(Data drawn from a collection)
=-=-=-=-=

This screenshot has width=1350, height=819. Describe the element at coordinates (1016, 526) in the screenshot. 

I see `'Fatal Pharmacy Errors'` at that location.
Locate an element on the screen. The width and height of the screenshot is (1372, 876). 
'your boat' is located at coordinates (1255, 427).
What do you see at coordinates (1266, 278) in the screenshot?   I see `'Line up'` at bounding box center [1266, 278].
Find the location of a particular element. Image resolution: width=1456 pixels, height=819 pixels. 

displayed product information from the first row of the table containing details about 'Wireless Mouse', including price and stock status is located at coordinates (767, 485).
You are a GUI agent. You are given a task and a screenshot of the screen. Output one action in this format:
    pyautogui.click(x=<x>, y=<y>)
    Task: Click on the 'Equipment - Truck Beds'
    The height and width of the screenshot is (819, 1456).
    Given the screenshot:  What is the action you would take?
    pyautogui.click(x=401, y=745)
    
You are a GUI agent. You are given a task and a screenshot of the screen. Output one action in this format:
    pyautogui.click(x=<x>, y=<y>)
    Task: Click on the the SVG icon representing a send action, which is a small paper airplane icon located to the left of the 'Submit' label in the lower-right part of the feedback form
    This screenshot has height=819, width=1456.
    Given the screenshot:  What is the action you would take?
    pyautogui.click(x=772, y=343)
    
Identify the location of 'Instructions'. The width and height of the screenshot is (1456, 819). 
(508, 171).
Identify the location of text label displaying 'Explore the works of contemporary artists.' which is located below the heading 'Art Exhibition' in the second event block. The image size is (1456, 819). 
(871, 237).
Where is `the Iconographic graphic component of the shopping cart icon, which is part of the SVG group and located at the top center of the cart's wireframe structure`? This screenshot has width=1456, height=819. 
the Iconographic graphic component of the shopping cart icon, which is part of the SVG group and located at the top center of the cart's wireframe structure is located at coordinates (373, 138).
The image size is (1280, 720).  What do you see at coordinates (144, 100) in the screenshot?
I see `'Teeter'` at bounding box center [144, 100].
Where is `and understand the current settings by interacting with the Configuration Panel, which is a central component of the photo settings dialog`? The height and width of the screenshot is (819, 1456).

=-=-=-=-=

* _Directions for this task_: Reproduce the whole listing above line by line, changing nothing.

* _Written reply_:
This screenshot has width=1350, height=819. Describe the element at coordinates (1016, 526) in the screenshot. 

I see `'Fatal Pharmacy Errors'` at that location.
Locate an element on the screen. The width and height of the screenshot is (1372, 876). 
'your boat' is located at coordinates (1255, 427).
What do you see at coordinates (1266, 278) in the screenshot?   I see `'Line up'` at bounding box center [1266, 278].
Find the location of a particular element. Image resolution: width=1456 pixels, height=819 pixels. 

displayed product information from the first row of the table containing details about 'Wireless Mouse', including price and stock status is located at coordinates (767, 485).
You are a GUI agent. You are given a task and a screenshot of the screen. Output one action in this format:
    pyautogui.click(x=<x>, y=<y>)
    Task: Click on the 'Equipment - Truck Beds'
    The height and width of the screenshot is (819, 1456).
    Given the screenshot:  What is the action you would take?
    pyautogui.click(x=401, y=745)
    
You are a GUI agent. You are given a task and a screenshot of the screen. Output one action in this format:
    pyautogui.click(x=<x>, y=<y>)
    Task: Click on the the SVG icon representing a send action, which is a small paper airplane icon located to the left of the 'Submit' label in the lower-right part of the feedback form
    This screenshot has height=819, width=1456.
    Given the screenshot:  What is the action you would take?
    pyautogui.click(x=772, y=343)
    
Identify the location of 'Instructions'. The width and height of the screenshot is (1456, 819). 
(508, 171).
Identify the location of text label displaying 'Explore the works of contemporary artists.' which is located below the heading 'Art Exhibition' in the second event block. The image size is (1456, 819). 
(871, 237).
Where is `the Iconographic graphic component of the shopping cart icon, which is part of the SVG group and located at the top center of the cart's wireframe structure`? This screenshot has width=1456, height=819. 
the Iconographic graphic component of the shopping cart icon, which is part of the SVG group and located at the top center of the cart's wireframe structure is located at coordinates (373, 138).
The image size is (1280, 720).  What do you see at coordinates (144, 100) in the screenshot?
I see `'Teeter'` at bounding box center [144, 100].
Where is `and understand the current settings by interacting with the Configuration Panel, which is a central component of the photo settings dialog`? The height and width of the screenshot is (819, 1456).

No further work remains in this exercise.